The Four “P’s” of the Anti-Registry Movement
By: Derek W. Logue, ARM member
Registered Citizen Activists are well aware of the use of the three “P” words often misused and intended to dehumanize us (pervert, predator, and pedophile), but at the Anti-Registry Movement, we have four “P” words that Registered Citizen Activists across the country should embrace.
If you want to see change, being a virtual couch potato is not going to bring the change. While the ARM is grateful for the few people outside our cause who volunteer their time, energy and talent to help Registered Citizens and their loved ones fight back against the laws plaguing us, we recognize we are our own best resource. There are almost 850,000 Registered Citizens in the US; that is a larger population than South Dakota, Alaska, North Dakota, District of Columbia, or Wyoming. If only 1% of the registrant population participated in repealing the registry, the registry might be abolished by now.
Participation does not always mean front lines all the time; there are many ways to incorporate everyday activism into your daily routine without spending a lot of time or money. You can contact your legislators, write your local media, print out brochures and leave them in random places, and even promoting the cause online. The most important thing is that you get involved. While money is always needed, manpower is needed just as desperately. Imagine how much difference we can make by filling up a legislative subcommittee room with registrants, their spouses, their children, and their friends! If we want people to SEE change, you must BE change.
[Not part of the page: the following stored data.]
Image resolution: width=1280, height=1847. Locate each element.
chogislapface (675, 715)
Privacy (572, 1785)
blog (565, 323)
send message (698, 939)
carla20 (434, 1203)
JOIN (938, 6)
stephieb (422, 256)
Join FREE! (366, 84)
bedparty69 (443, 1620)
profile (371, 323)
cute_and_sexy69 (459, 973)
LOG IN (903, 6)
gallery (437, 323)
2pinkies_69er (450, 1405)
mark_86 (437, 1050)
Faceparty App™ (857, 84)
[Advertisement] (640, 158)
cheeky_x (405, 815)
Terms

The protest has been a traditional way for spreading the message of people seeking change, and should not be discounted in our current society. Technology is great, but there is no greater way to promote solidarity, as well as creating a visible presence for our message of abolition, than by standing in unison with fellow activists to protest the bad policies of our government.
The Anti-Registry Movement believes in taking on our adversaries in bold yet innovative ways. Public demonstrations need not always be traditional marches or rallies in opposition to bad legislation; we can support legislation, or we can even hold public events that are both entertaining and informative. Gimmicks, themes, or memes should not be discounted. We can be BOLD and AGGRESSIVE with our message without engaging in acts of civil disobedience.
The 1st Amendment guarantees our right to “petition the government for a redress of our grievances”; this grants us the right to make a complaint to, or seek the assistance of, one's government, without fear of punishment or reprisals. This means more than complaining to our legislators or the courts; we can create real initiatives and petitions to bring about change.
In a number of states, citizens not currently in public office can create a “ballot measure,” also known as “initiative and referendum (I&R), voter initiatives, propositions, citizen initiatives, or questions.” Ballot measures require a certain number of signatures from registered voters, and unlike online petitions (which are practically worthless, easily manipulated, and easily ignored), ballot measures require people to collect signatures by hand. This is a great way to spread our message of abolition! It provides opportunities to engage the public one-on-one, thus raising awareness.
“Politicate” is a portmanteau of the two words “political” and “educate.” To the Anti-Registry Movement, politicate has two parts—we educate ourselves on the role politics plays on our movement and how best to approach our legislators, and in turn, we become more effective educators to our legislators.
Americans love to blame politicians for many social ills, and at times, it is for good reason. We know that every system has flaws, mostly as the result of the people we choose to run the systems. But at the same time, many politicians have good intentions and many are simply ignorant of the effects of legislation they sign and simply don’t have time to read all the bills. Legislators rely on lobbyists, special interest groups and concerned citizens to help them decide how they will vote on a bill. That means YOU.
In order to properly educate politicians, you must educate yourself. Study up on them and know how they lean. Understand the difference between political alignment (radical, liberal, moderate, conservative, and reactionary) and party affiliation (Democrat, Republican, Libertarian, Tea Party, Green Party, etc.). Set up a time to meet with your legislator and prepare the relevant facts that caters to the political alignment of that legislator as possible. Study up on your talking points and practice your talking points with a fellow ARM member.
THE BOTTOM LINE
Remember—If you want to SEE change, you have to BE change. You do not have to be a great orator and have a winning smile; what you need most is the courage to stand up for yourself. You are not alone in this fight. Protest, Petition, Politicate, and most importantly, PARTICIPATE!